On one hand, we want to hold Barbara Gicquel up as an Age Boldly role model. The California woman started cycling at 57, and even after years as a smoker, she has consistently won races in her age group. Last year, she set a world record for her age in a 500-meter time trial, speeding around the steeped curves of a veloway.
But after the world record, the U.S. Anti-Doping Agency gave her a urine test and found that she had an anabolic steroid called methyltestosterone in her system. The steroid has long been on the World Anti-Doping Agency’s list of banned substances.’
Gicquel’s defense is that methyltestosterone is an ingredient in Estratest, a hormone replacement drug taken by menopausal women. She says that she was taking a very low dose that had never showed up in drug testing before.
If her case were just that simple. we’d be be rushing to back her up. It would be very unfair to punish a menopausal woman for seeking relief from hot flashes and the like, right?
The Plot Thickens
However, Gicquel claims that her Estratest prescription was also meant to treat bronchitis, and that she was prescribed it in 2005 after she’d developed chronic obstructive pulmonary disease. Strangely, in no official literature on Estratest is it mentioned as a treatment for bronchitis, and the doctor who prescribed the medication for her is not practicing any longer. (Which begs the question: How did she keep getting the prescription refilled?)

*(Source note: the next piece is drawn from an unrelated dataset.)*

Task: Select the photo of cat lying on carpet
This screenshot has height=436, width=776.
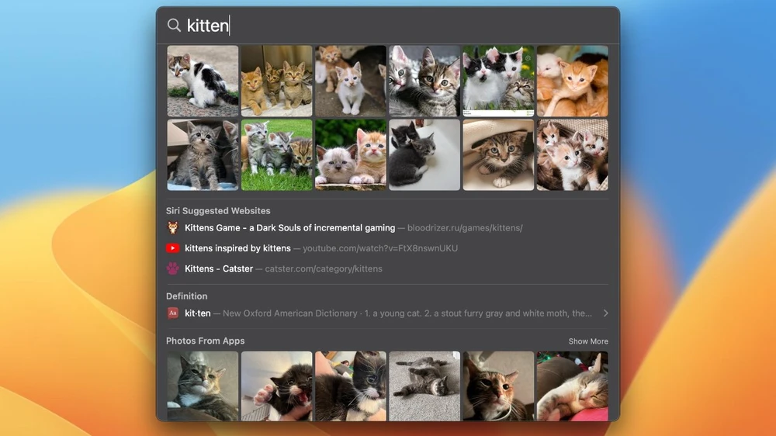Action: coord(424,386)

Probably most damning to Gicquel’s case is the fact that she didn’t report her use of Estratest on her list of medications she submitted before competing last August. She felt it was a non-issue because the drug was providing important health benefits, not athletic ones.
In her appeal, Gicquel wrote that the omission “was easy to justify that since the list was written with young elite female athletes in mind, it really wasn’t meant for older women like myself, so I continued to take it as prescribed, fearful that if I didn’t, [my condition] might well get worse and I might lose my health and even my life earlier than necessary.”
Her appeal was denied because the USADA ruled she hadn’t established a medical condition that required the use of methyltestosterone. Her world record was wiped out and she was suspended from the sport for a year.
So, the question remains was she unfairly treated because of her age, or was she using her age as a way to escape the charge?
Still, can we just say that an 80-year-old woman competing at such a high level is cause for admiration and awe, we just wish that steroids never entered the picture.